Fragmentation of the data protection framework
The original aim of the Commission was to create “a comprehensive personal data protection scheme covering all areas of EU competence,” which would “ensure that the fundamental right to data protection is consistently applied”. Instead, however, the current proposals would perpetuate a seriously fragmented system of data protection rules (albeit with greater harmonisation in some areas):
- processing of personal data by private entities would be covered by the new Regulation, except that processing for “exclusively personal or household purposes” would remain fully exempt, and (more importantly) processing of important data such as traffic- and location data by e-communication service providers would continue to be covered by the (divergent) national laws implementing the e-Privacy Directive (Directive 2002/58/EC) (although the processing of other types of geolocation data by other controllers would be subject to the Regulation and not the e-Privacy Directive), and the rules on compulsory suspicionless retention of traffic- and location data would continue to be subject to the (equally divergent) laws implementing the Data Retention Directive (Directive 2006/24/EC);
- processing of personal data by public-law entities in the Member States in relation to matters covered by Union law would be covered by the new Regulation, except that processing by law enforcement agencies would be covered by the national laws implementing (undoubtedly in divergent ways) the proposed new Law Enforcement Data Protection Directive, and that processing by Member States in relation to the Common Foreign and Security Policy would be subject to whatever national laws would apply to that processing (if any);
- processing by EU institutions, bodies, offices and agencies would remain subject not to the new Regulation, but to Regulation (EC) No 45/2001 of 18 December 2000; and
- processing by Member States in relation to national security is and remains totally outside the scope of EU law, and thus also of the Regulation (and of the new Directive, or indeed any EU legal rules) (Art. 4(2) TEU).

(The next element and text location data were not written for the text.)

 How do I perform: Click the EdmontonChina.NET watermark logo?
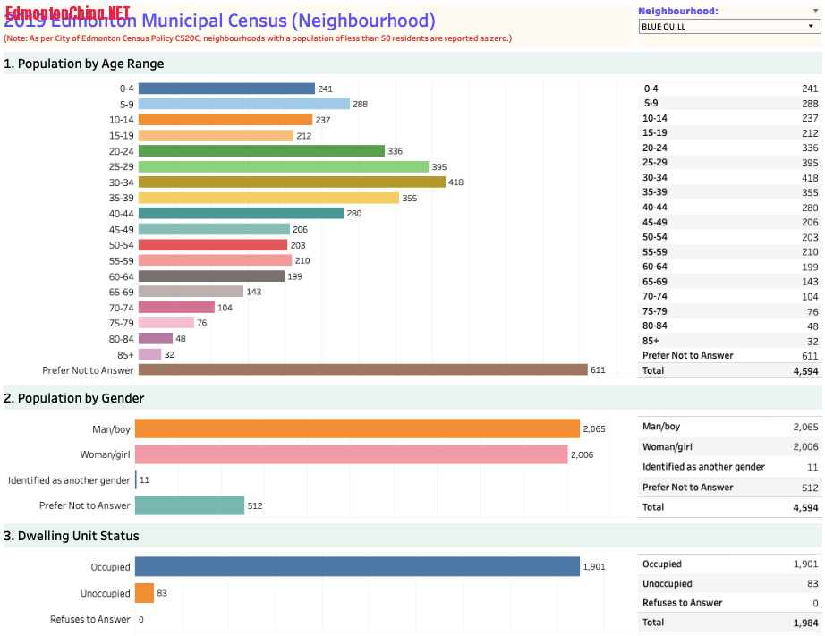(67, 13)
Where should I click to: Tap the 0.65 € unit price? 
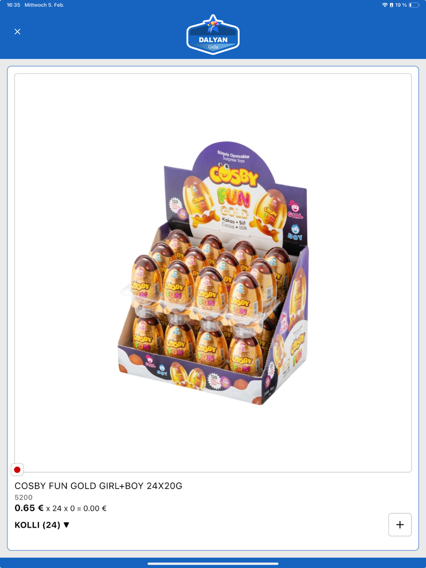tap(29, 508)
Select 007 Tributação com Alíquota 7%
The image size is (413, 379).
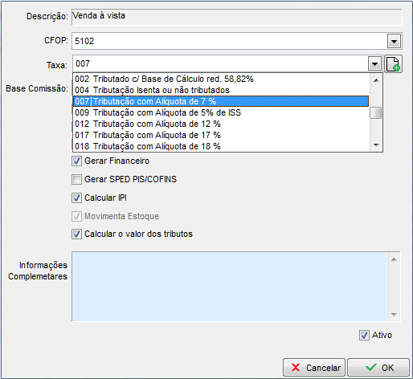click(221, 101)
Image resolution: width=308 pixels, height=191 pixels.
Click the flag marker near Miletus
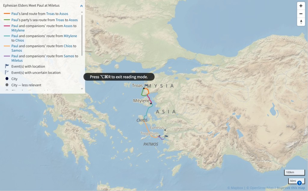(x=166, y=137)
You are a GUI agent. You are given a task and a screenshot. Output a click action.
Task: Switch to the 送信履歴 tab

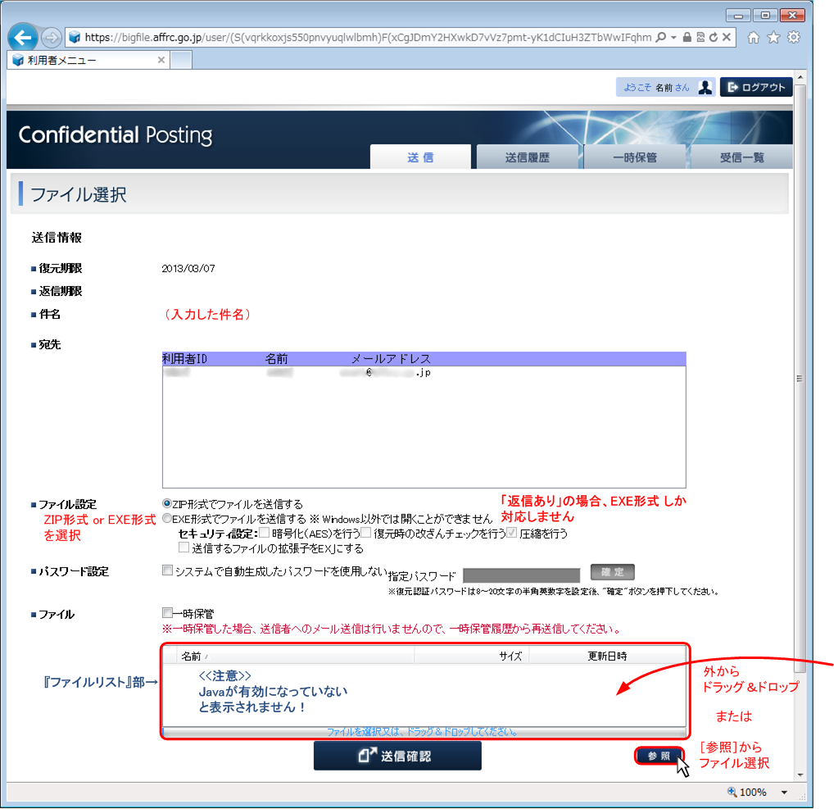click(528, 157)
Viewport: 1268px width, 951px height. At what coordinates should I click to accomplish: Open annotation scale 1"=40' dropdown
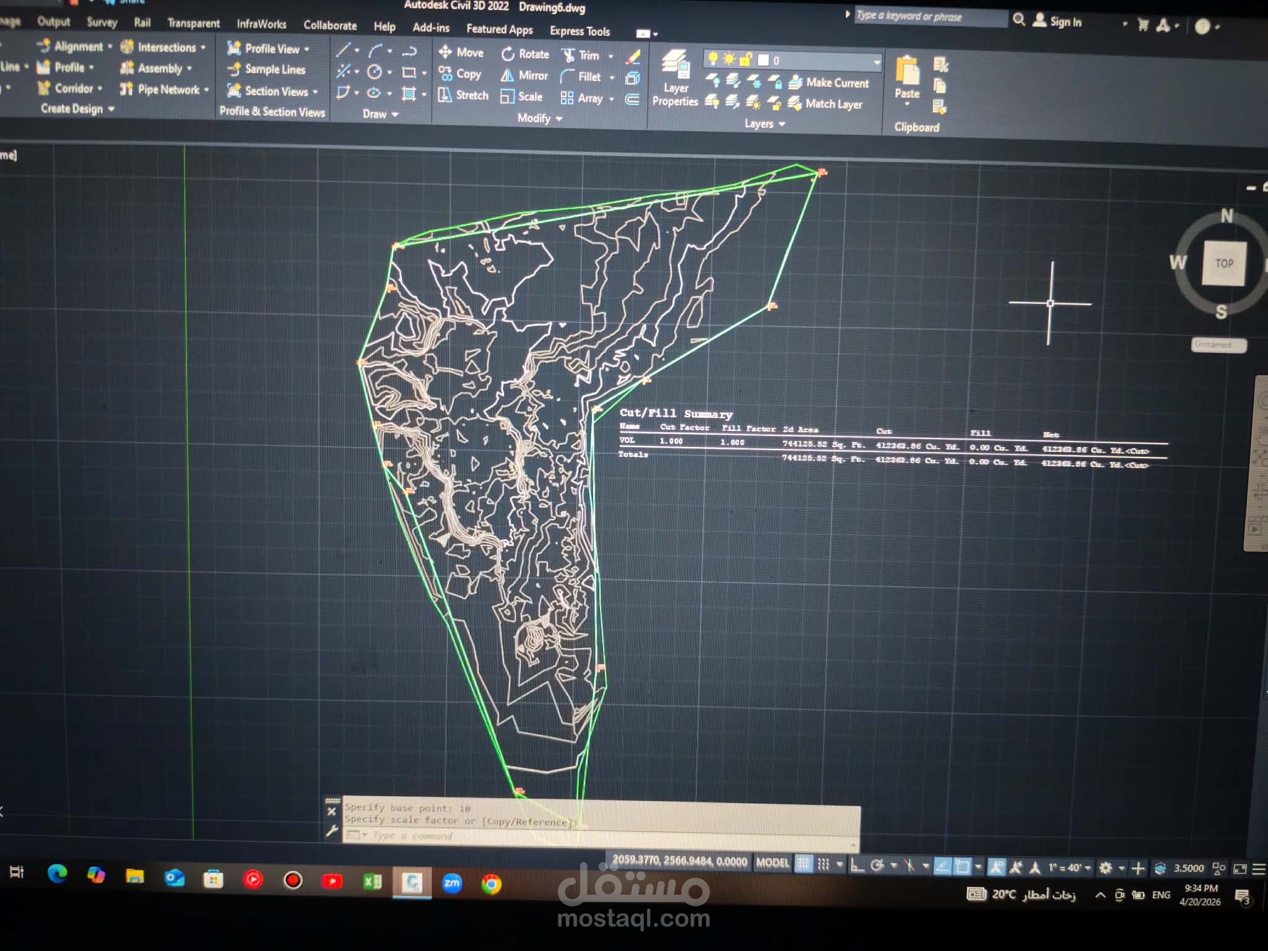tap(1069, 867)
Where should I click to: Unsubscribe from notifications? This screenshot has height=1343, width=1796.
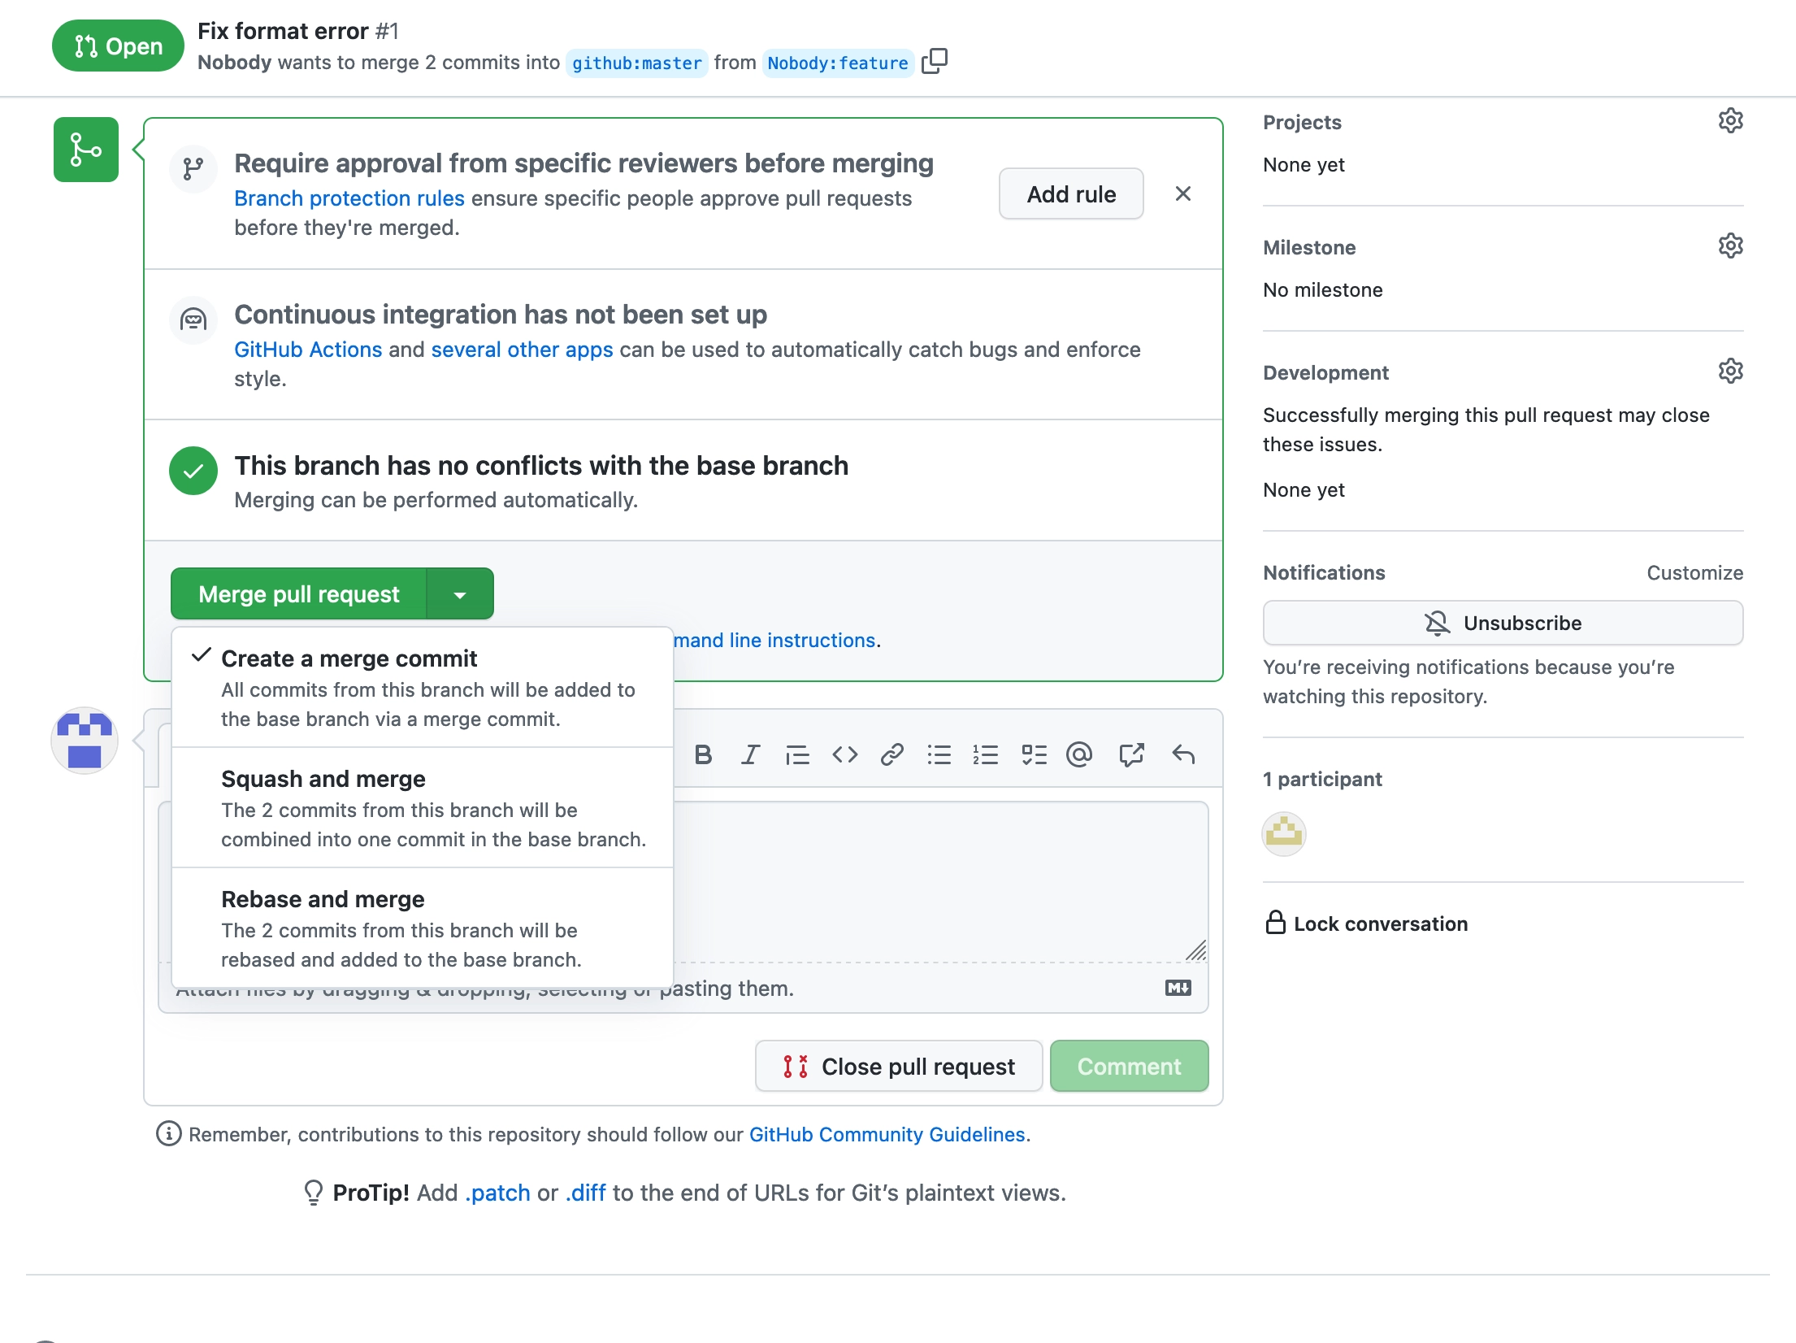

- access to communications databases would be governed by national concepts of reasonableness and would result in entirely unpredictable access to databases covering data subjects in multiple jurisdictions.
In our opinion, this continued fragmentation is neither necessary nor desirable. Intellectually and in terms of constitutional/fundamental rights law there is no reason why all processing of personal data subject to EU law should not be subject to one set of overarching basic rules. Moreover, the Regulation (including the restrictions and exemptions contained within it) is perfectly suitable to that end.